### Selected extract ###

Hard truths, easy solutions for enterprises
“Our demand generation program isn’t working, we need to move to account-based marketing now.”
Therein lies, as any enterprise B2B marketer who’s been paying attention will tell you, the predominant argument for why B2B companies should convert to an ABM strategy: traditional demand generation is broken. The lead funnel is obsolete. Inbound marketing doesn’t work, or at best is grossly inefficient.
We say: Not so fast. Maybe demand generation isn’t broken. Maybe some companies are just really bad at it.
Here are five of the most common issues we uncover when working with B2B companies to improve their nurture programs.
1. Relying too heavily on BDRs to respond to new leads
At some companies, as much as 80 percent of all new leads never make it to the next stage of qualification. The reason? Responsibility for responding to and qualifying those leads lies solely with a BDR team. If the BDRs can’t reach the prospects, the lead goes no further. The solution? Integrating automated email follow-up to all new leads as part of an Initial Lead Qualification program that runs concurrent with, and complementary to, BDR outreach.
2. No segmentation
A one-size-fits-all nurture strategy means that any email communication will be ignored by a significant percentage of your nurture database. In B2B email, relevancy is absolutely crucial. Even simple segmentation: making minor copy changes to emails to accommodate just two different personas, can have a dramatic impact on campaign performance and conversion metrics.

### Given records ###

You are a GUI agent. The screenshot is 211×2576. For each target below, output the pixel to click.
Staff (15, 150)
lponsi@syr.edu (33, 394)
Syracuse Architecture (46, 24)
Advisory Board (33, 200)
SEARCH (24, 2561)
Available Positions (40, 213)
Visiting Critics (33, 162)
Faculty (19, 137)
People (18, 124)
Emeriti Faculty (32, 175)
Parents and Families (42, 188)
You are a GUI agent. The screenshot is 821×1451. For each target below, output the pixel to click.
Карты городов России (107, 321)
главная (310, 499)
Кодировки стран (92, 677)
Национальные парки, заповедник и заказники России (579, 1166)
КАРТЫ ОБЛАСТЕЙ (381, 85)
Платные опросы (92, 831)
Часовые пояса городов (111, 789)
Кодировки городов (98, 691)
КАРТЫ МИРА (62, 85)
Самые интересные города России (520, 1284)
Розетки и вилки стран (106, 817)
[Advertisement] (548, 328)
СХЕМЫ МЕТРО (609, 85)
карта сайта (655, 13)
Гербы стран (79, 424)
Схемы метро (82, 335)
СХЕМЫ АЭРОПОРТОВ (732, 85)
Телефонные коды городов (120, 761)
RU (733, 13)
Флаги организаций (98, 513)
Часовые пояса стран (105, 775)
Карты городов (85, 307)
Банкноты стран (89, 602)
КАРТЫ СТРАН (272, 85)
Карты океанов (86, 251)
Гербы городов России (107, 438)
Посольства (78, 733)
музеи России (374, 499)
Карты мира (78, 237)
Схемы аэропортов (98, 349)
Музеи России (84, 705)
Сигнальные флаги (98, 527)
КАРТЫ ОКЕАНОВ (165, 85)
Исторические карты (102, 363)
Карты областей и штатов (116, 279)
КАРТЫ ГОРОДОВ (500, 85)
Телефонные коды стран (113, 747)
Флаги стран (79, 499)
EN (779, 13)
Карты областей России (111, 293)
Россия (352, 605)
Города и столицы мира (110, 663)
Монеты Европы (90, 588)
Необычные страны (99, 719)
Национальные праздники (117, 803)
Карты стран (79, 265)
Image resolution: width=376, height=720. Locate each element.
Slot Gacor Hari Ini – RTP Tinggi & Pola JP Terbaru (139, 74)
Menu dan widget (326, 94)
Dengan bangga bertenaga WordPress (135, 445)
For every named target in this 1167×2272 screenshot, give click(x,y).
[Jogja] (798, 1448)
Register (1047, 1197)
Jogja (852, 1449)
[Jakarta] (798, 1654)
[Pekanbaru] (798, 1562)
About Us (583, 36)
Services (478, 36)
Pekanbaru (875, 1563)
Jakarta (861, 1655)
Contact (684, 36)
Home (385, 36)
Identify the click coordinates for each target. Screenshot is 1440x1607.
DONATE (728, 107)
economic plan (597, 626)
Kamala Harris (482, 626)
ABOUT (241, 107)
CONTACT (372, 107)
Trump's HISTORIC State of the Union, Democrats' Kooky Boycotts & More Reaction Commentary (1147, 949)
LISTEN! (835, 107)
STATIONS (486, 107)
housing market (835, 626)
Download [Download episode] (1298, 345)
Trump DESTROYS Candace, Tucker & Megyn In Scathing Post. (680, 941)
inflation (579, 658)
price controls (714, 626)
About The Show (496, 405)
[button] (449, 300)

###

_Work to do_:
**a.** Reproduce the passage from the demand generation text, starting with "Therein lies, as" and going on through "is grossly inefficient.".
**b.** According to the demand generation text, what percentage of all new leads at some companies never make it to the next stage of qualification?
**c.** Resume the text on B2B demand generation from the point at which it stops.
The listing plays no part in what comes next and can be left aside.

_Answers below_:
**a.**
Therein lies, as any enterprise B2B marketer who’s been paying attention will tell you, the predominant argument for why B2B companies should convert to an ABM strategy: traditional demand generation is broken. The lead funnel is obsolete. Inbound marketing doesn’t work, or at best is grossly inefficient.

**b.** As much as 80 percent.

**c.**
3. No mid-stage nurture
Enterprise companies need to abandon the notion that they can somehow know enough to deliver precisely the right information at the right time, at every step of the buyer journey. But to ignore the buyer journey altogether is to pretend that more qualified leads don’t have different information needs. A simple mid-stage nurture program, one that identifies those prospects showing signs of active interest and markets to them accordingly, can help surface sales-qualified leads far before a prospect might trigger or request a sales follow up.
4. Giving up too soon
Many companies run nurture campaigns of a finite length, the notion being I suppose that new leads should be nurtured for a fixed period of time until they convert to qualified status, and if that doesn’t happen, said leads should be abandoned, and more new leads should be generated at the top of the funnel. That is a colossal waste of marketing investment. If you’re paying $50-100 or more per MQL, i.e. for leads that meet your target criteria and have shown any interest whatsoever, that lead should be nurtured INDEFINITELY.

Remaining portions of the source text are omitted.